Module 02 Project — Replicated Telemetry Store
Mission Brief
Incident ticket CN-2607-014 Severity: P3 Reporter: Mission Control Platform, Telemetry Group Status: Open
The telemetry pipeline writes ~10 kHz of samples to the Constellation Catalog. Reads come from three sources: the operations dashboard (operators viewing real-time state), the conjunction-prediction service (reads orbital state and recent telemetry together), and the analytics tier (bulk historical scans). The current single-instance design cannot keep up, and the team is migrating to a leader/follower configuration.

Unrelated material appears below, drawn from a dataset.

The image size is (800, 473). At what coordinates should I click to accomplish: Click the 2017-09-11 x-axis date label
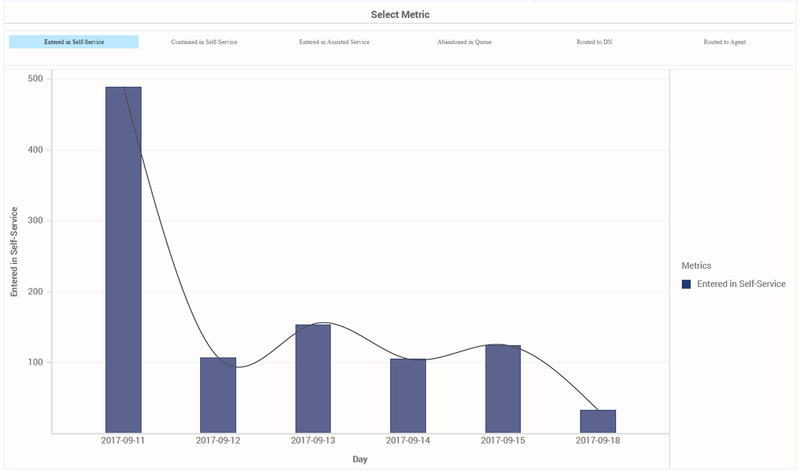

This project is the proving ground for that migration. You will build a Rust crate, replicated_telemetry_store, that implements:
- Single-leader replication with one synchronous and N asynchronous followers.
- A pluggable read router that supports three modes —
Leader,AnyFollower, andSessionConsistent— corresponding to "linearizable reads at leader cost," "fastest reads, accept staleness," and "read-your-writes via LSN tokens." - A simulated network layer that lets tests inject replication lag, drop messages, and partition the cluster.
- A test suite that demonstrates each of the three replication-lag anomalies and shows that the corresponding session guarantees eliminate them.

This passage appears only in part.